Property owners and occupiers who install CCTV and/or audio recording equipment must comply with data protection laws or risk significant penalties, especially if their equipment monitors 'public space' outside their property, a ruling makes clear.

Legal Alert

This update was published in Legal Alert - March 2017

Legal Alert is a monthly checklist from Atom Content Marketing highlighting new and pending laws, regulations, codes of practice and rulings that could have an impact on your business.

Two neighbours fell out, and one had installed both CCTV and audio recording equipment. She had set her CCTV to monitor the entrance to the other's property and parts of their garden, and the audio equipment so she could eavesdrop on conversations in her neighbour's garden and, potentially, inside her neighbour's property. She was recording both images and sound for 24 hours a day, and the system automatically retained recordings for five days.

She did not give the other party notice or consult with him about installing her system, or tell him the extent of its coverage. There was no signage alerting her neighbour's visitors that their actions and speech were being recorded. However, the neighbour could see where her cameras were pointed and he and his family and visitors were unable to properly enjoy their garden knowing they were being recorded. When he first asked for copies of the recordings the second neighbour refused.

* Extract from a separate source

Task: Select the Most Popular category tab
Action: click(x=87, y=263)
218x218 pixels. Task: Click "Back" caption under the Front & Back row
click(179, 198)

Under UK data protection law, an individual can ask a 'data controller' (a person responsible for deciding how personal data held on them will be 'processed', ie. stored, etc) to see and have copies of the personal data held on them, and must be told how it is being processed and who is entitled to see it. There are also rules requiring data controllers to register with the Information Commissioner's Office (ICO).

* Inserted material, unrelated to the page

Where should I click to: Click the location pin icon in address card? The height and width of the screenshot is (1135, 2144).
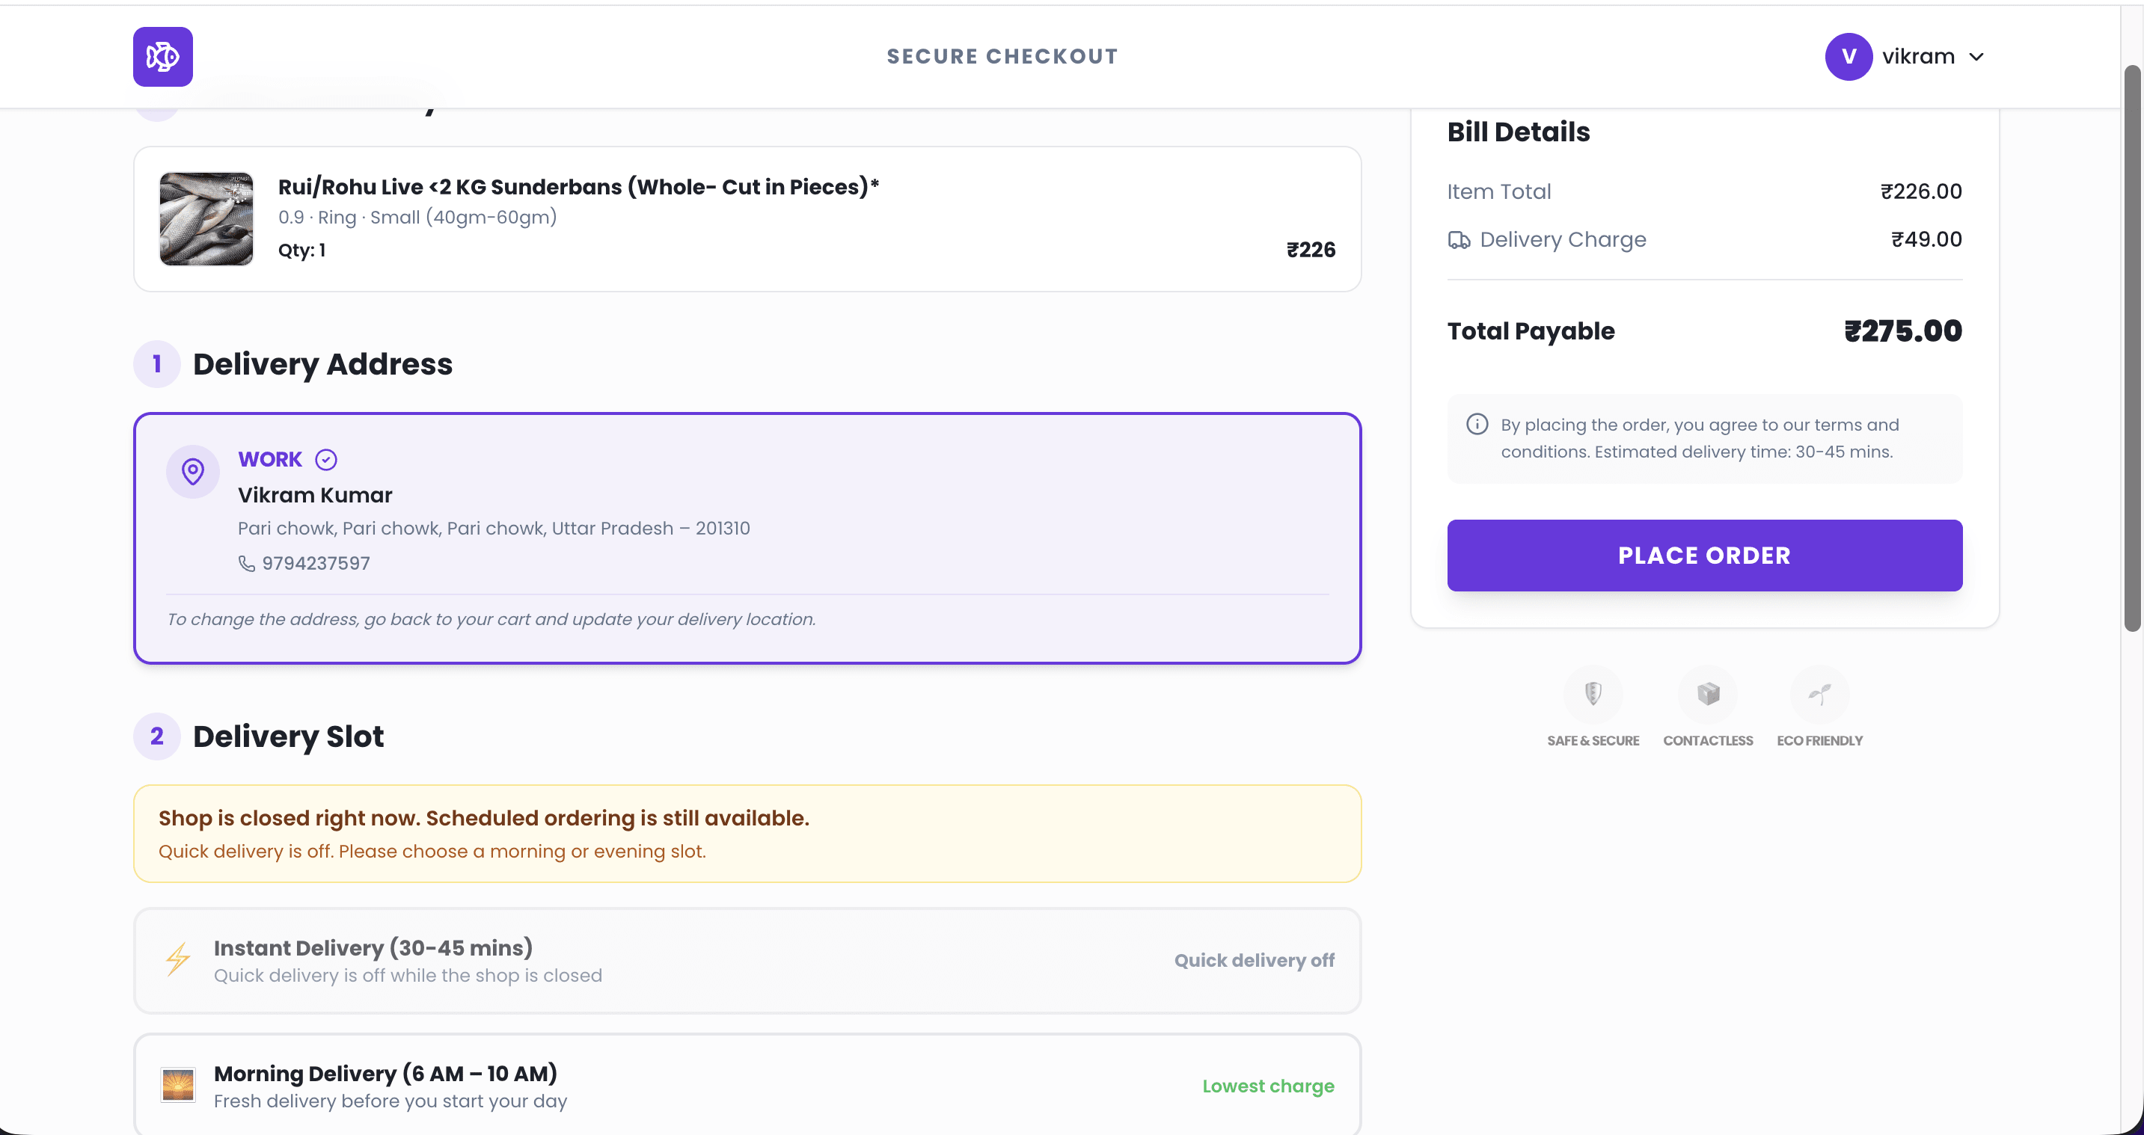tap(193, 472)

The court ruled that the second neighbour had breached data protection law:

  • she had not registered as a 'data controller' until two years after installing the CCTV;
  • she had not processed her neighbour's personal data fairly and lawfully, her actions were 'extravagant, highly intrusive and not limited in any way' and their effect on her neighbour was 'profound and destructive';
  • her justification that the CCTV and audio equipment were pointing at her neighbour's property so she would have a record if the dispute erupted into an argument was not an adequate justification;
  • she had kept the recorded data longer than necessary.

There is an exemption from data protection law if personal data is only being processed for purely personal or household activity, but that did not apply in this case because the monitoring was of a 'public space' (a place outside the boundaries of the second neighbour's property), and it had not been justified.

She was also in breach of recommendations in the ICO's Code of Practice, In the picture: A data protection code of practice for surveillance cameras and personal information.

The court awarded the first neighbour compensation of around £17,000.

Operative date

  • Now


  • Property owners and occupiers who install CCTV and/or audio recording equipment should:
    • ensure they comply with data protection law and the ICO Code of Practice or risk significant penalties, especially if they are monitoring any 'public space' outside their property
    • check the ICO's Code of Practice

Case ref: Woolley & Woolley v Akbar or Akram [2017] SC EDIN 7

Disclaimer: This article from Atom Content Marketing is for general guidance only, for businesses in the United Kingdom governed by the laws of England. Atom Content Marketing, expert contributors and ICAEW (as distributor) disclaim all liability for any errors or omissions.